Last week, I wrote about the performance of a Tony Award-winning gay-themed musical by students at Massachusetts’ Concord-Carlisle Regional High School. Anti-LGBT group MassResistance was up in arms about a high school producing a “depraved homosexual musical” and was trying to use director Peter Atlas’ supposed friendship with Assistant Deputy Secretary of Education Kevin Jennings to smear Jennings.

What would happen, I wondered, at the actual performances? Protests? Catcalls? Snickers from fellow students in the audience?

The reality was much happier. Sarah S. Brannen, the author and illustrator of gay-inclusive children’s book Uncle Bobby’s Wedding, attended the show on Saturday and was kind enough to submit this guest post about it.

December 13, 2009

Falsettos in Concord

I went to see Falsettos at Concord-Carlisle Regional High School on Saturday night. According to the Boston Globe, it was the first-ever production of the musical by a public high school. A production of The Laramie Project by the Acton-Boxborough Regional High School two years ago met with pickets and protests, so I was delighted to see nothing outside the school but audience members hurrying through the cold.

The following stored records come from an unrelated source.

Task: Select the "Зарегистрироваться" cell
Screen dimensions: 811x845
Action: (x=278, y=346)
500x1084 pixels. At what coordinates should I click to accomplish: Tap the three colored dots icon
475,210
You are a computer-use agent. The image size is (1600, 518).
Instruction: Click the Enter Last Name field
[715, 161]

Falsettos combines two one-act plays by William Finn and James Lapine: March of the Falsettos and, after an intermission, Falsettoland. The musical is through-composed, with no spoken dialogue other than an occasional line, and calls for just five actors in the first act with two more added in the second. The stellar high-school cast mastered the slightly dissonant jazzy harmonies and complex rhythmic interplay with apparent ease and only one line fumble in the entire show.

Although the lead role is ostensibly Marvin, who leaves his wife for a man before the musical begins, the central character is really his twelve-year-old son Jason, played in Concord by sophomore Hannah Kilcoyne. She was a tiny adolescent angsty joy to watch, and a big-voiced thrill to hear. I’m going to remember her name and look for her on Broadway a decade or so from now.

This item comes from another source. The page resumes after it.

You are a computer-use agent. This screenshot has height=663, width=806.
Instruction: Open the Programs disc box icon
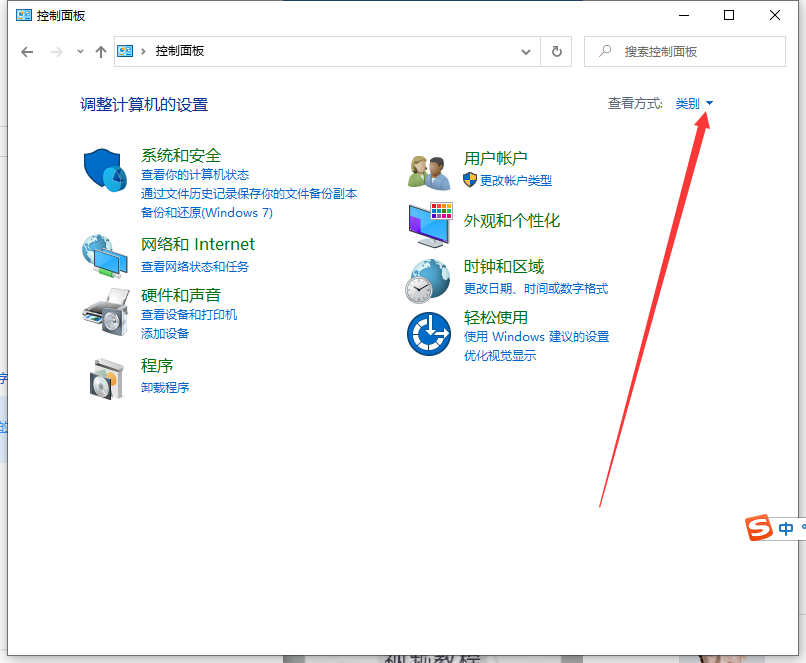(x=105, y=376)
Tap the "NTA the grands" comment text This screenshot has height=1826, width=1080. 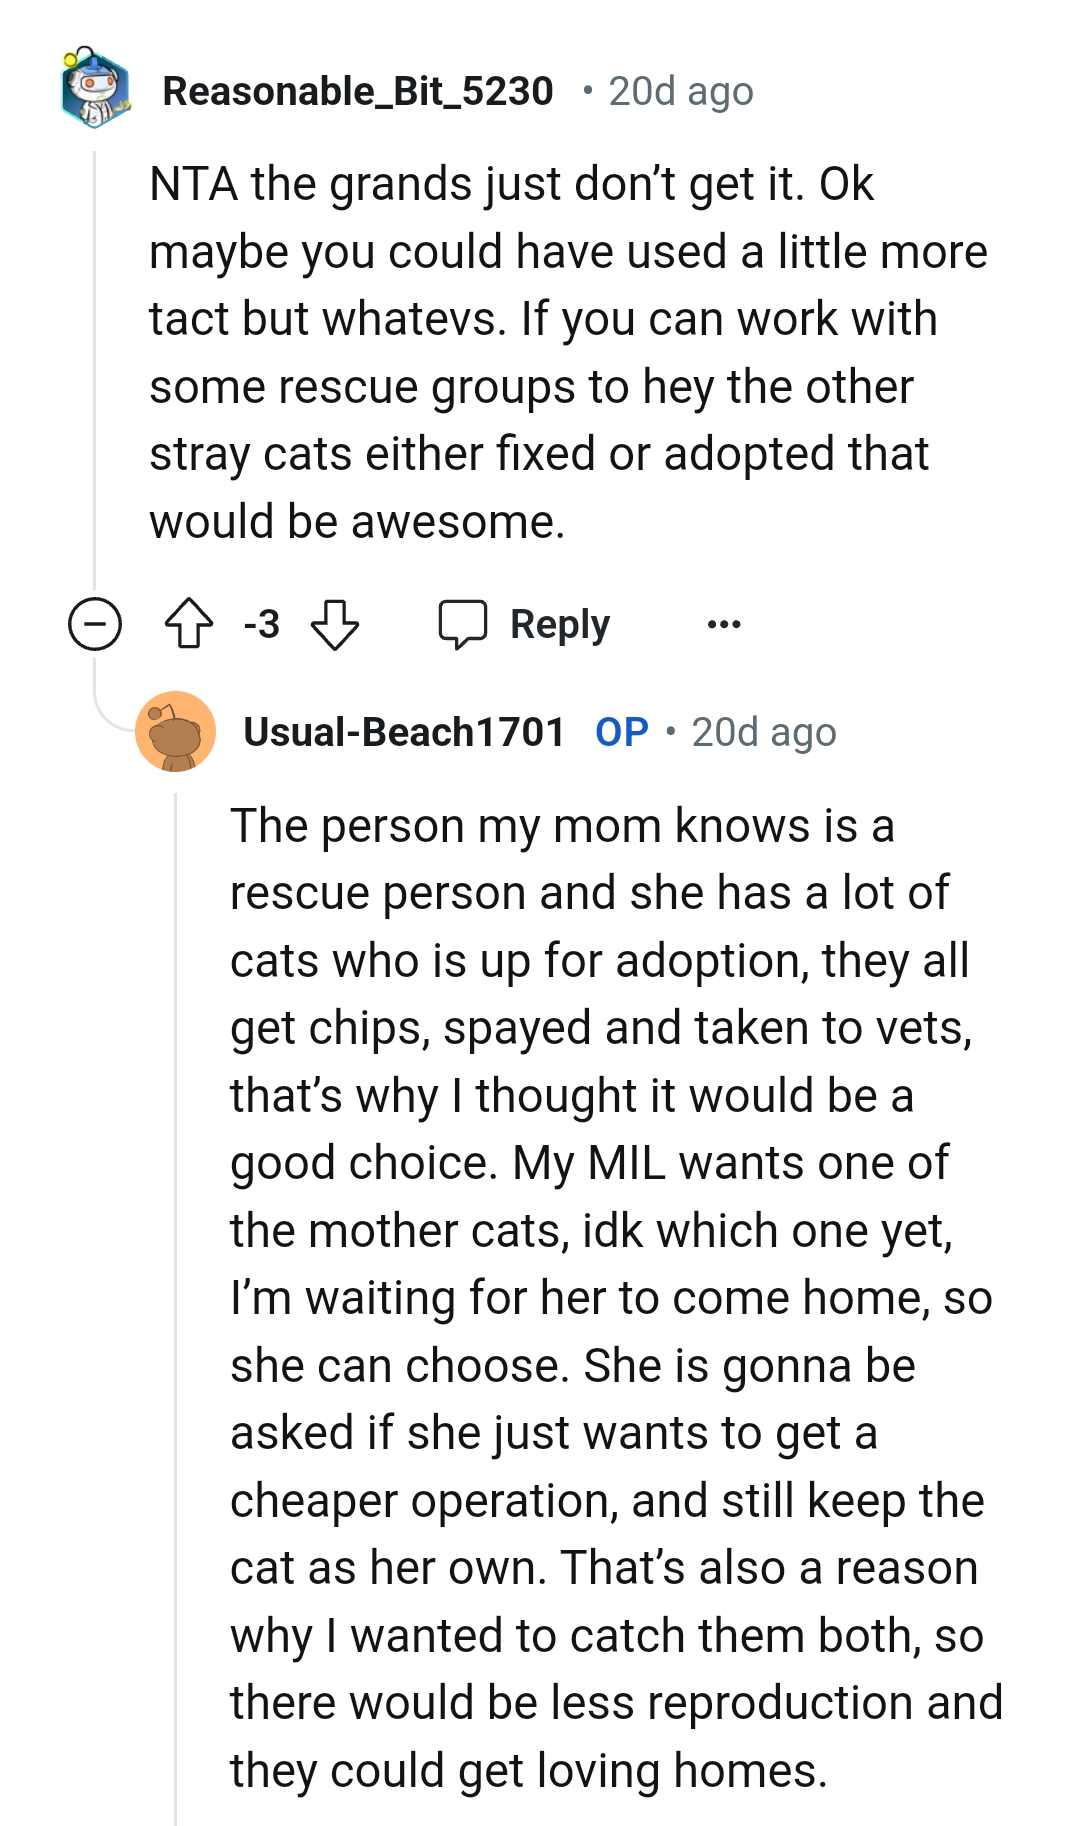[x=510, y=185]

Zander Ansara was a strong Marvin, with Charlie Abend his hunky and boyish lover Whizzer. They were convincing as they portrayed all the multiple phases of their relationship and completely committed to the roles; it was fairly wonderful to sit in a public high school and watch two boys in bed together, one sleeping, the other singing him a love song, with nary a snicker from the audience. In fact, the song was received with rapturous applause.

Kailey Prior, as Marvin’s ex-wife Trina, proved a professional and convincing actress with a small but pretty voice. The lesbian couple in Act II have smaller roles but Jessica Stout has a stunningly beautiful voice and Celeste Hall, also a fine singer, was comically hilarious.

Finally, Evan Sibley as Mendel, the psychiatrist who marries Trina, had the audience eating out of his hand with his comedic timing, rubber face and strong singing.

Complex ensemble numbers like “The Baseball Game” and “Days Like This” were tight and delightful and most of the ballads were spell-binding. I have been to many, many worse professional productions. The small band played brilliantly, and Peter Atlas, the director and producer, is clearly great at his job as well as at ground-breaking programming.

A full house gave the three-hour musical their rapt attention and leapt to their feet, cheering, at the end.